3), sometimes the brother of Hellen, the reputed founder of the Greek nation. His home
was Thessaly, from which, according to general tradition, he was driven to Parnassus by a
great deluge (
Apollod. i.7.2), which, however, according to
Aristotle (
Meteorol. i. 14) occurred between Dodona and the Acheloüs.

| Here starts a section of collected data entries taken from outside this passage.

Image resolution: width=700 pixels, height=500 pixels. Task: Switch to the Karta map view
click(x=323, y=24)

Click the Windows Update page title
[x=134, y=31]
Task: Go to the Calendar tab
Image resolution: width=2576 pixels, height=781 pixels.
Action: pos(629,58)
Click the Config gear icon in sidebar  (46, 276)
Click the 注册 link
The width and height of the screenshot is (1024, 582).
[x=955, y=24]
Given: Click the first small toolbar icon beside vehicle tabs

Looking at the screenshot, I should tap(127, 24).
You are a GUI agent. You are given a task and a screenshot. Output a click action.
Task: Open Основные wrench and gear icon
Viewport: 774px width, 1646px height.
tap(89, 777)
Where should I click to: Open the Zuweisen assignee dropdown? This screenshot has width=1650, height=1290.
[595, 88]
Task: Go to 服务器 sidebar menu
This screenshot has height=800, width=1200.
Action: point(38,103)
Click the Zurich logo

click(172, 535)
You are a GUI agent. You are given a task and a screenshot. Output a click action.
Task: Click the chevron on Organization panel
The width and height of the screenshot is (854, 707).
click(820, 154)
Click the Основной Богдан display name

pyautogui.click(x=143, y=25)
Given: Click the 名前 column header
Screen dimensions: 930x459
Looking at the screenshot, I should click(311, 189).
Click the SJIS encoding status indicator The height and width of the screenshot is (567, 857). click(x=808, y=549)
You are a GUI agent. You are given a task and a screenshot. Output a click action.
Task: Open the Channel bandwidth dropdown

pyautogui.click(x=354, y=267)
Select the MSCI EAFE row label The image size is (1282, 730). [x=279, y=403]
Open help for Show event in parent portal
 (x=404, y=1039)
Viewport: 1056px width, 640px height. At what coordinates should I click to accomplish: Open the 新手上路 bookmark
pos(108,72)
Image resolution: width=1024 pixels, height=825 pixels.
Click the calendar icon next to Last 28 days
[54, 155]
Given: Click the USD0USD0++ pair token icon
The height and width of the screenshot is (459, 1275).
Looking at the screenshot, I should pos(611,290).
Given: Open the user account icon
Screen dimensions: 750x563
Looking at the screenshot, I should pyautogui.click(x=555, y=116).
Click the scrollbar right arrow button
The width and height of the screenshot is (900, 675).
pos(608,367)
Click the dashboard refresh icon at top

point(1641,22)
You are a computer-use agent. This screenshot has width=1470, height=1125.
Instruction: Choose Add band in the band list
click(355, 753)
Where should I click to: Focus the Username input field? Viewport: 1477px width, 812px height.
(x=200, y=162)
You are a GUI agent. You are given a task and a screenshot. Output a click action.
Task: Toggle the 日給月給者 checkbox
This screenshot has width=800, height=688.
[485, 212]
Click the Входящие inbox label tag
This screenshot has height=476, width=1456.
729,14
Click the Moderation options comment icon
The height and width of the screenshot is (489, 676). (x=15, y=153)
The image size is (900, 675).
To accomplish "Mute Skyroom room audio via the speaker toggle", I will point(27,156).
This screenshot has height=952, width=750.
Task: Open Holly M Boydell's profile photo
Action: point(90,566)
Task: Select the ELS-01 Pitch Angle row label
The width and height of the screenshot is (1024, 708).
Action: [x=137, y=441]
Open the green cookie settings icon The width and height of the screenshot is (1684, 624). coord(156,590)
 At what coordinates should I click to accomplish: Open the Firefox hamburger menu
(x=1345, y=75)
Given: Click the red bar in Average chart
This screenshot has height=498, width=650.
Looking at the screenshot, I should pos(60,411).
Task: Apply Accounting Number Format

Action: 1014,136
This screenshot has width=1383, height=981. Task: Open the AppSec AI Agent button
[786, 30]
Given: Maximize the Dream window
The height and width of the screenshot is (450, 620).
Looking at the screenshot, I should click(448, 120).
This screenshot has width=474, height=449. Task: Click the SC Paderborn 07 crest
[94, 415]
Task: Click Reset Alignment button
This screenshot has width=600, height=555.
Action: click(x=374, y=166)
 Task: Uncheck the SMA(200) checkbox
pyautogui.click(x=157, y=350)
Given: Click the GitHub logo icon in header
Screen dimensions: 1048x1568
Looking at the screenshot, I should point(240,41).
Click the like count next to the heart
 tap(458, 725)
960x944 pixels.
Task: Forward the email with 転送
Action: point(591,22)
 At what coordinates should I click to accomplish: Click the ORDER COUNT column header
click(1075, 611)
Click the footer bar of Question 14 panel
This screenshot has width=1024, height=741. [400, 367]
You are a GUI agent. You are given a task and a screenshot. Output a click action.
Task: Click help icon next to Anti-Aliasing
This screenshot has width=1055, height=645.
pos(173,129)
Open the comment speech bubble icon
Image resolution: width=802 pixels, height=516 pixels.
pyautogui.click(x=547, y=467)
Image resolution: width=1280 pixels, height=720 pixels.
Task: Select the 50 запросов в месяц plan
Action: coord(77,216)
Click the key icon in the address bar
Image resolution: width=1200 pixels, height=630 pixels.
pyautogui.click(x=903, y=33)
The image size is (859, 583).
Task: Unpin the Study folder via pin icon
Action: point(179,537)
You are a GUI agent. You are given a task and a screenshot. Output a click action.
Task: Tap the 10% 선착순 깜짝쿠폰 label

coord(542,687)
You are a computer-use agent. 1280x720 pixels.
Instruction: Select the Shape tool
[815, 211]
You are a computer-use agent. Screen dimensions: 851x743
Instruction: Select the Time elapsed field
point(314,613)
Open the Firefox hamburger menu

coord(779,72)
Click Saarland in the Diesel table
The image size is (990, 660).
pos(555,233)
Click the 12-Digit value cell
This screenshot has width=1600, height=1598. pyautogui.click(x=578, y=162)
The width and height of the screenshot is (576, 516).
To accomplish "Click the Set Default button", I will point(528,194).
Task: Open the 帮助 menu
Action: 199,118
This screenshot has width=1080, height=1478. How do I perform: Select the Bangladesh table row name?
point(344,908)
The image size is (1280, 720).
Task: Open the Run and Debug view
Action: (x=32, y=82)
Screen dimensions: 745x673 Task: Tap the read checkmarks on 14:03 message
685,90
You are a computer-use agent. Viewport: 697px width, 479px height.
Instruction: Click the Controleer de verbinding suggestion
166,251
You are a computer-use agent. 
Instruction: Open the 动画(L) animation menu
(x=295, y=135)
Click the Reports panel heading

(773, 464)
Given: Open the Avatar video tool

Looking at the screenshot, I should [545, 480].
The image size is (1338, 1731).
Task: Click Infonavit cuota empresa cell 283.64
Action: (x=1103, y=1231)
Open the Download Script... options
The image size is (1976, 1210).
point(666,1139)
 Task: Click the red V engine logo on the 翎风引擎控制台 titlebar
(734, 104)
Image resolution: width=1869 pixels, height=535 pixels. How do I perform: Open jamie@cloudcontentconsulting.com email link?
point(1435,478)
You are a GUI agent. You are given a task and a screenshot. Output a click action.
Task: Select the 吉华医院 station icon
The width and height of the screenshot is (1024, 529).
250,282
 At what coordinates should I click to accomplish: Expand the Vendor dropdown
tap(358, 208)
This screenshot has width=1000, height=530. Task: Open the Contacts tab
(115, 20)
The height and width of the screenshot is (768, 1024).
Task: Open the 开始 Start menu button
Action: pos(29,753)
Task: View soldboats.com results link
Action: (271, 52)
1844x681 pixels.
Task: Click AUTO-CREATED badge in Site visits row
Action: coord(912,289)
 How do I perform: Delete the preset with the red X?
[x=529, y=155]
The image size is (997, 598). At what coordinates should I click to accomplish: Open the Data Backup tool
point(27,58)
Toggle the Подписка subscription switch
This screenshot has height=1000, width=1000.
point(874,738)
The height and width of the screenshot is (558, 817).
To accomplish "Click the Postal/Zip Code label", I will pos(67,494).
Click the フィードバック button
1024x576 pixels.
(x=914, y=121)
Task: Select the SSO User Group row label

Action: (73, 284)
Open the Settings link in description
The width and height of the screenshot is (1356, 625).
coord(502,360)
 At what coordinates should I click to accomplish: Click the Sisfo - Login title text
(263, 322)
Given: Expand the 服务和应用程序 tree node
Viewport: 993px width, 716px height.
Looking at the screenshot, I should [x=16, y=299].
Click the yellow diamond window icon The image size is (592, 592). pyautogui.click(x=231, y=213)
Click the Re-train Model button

The Greek legend respecting this memorable event is as follows: Deucalion was married to
Pyrrha, the daughter of Epimetheus and Pandora. When Zeus designed to destroy the brazen race
of men on account of their impiety, Deucalion, by the advice of his father, made himself an
ark (
λάρναξ), and, putting provisions into it, entered it
with his wife Pyrrha. Zeus then poured rain from heaven and inundated the greater part of
Greece, so that all the people, except a few who escaped to the lofty mountains, perished in
the waves. At the same time, the mountains of Thessaly were burst through by the flood, and
all Greece without the Isthmus, as well as all the Peloponnesus, were overflowed. Deucalion
was carried along the sea in his ark for nine days and nights, until he reached Mount
Parnassus. By this time the rain had ceased, and, leaving his ark, he sacrificed to Zeus the
flight-giver (
Φύξιος), who sent Hermes, desiring him to ask
what he would. His request was to have the earth replenished with men. By the direction of
Zeus, thereupon, he and his wife flung stones behind them, and those which Deucalion cast
became men, and those thrown by Pyrrha women; from which circumstance the Greeks derived
the name for “people” (
λαός) from
λᾶας, “a stone” (
Apollod. i.7.2).
This narrative restricts the general deluge to Greece proper, perhaps originally to
Thessaly; and it most incongruously represents others as having escaped as well as Deucalion;
while at the same time, it intimates that he and his wife alone had been preserved in the
catastrophe. The circumstance of the ark is thought by some to be borrowed from the Mosaic
account, and to have been learned at Alexandria, for we elsewhere find the dove noticed.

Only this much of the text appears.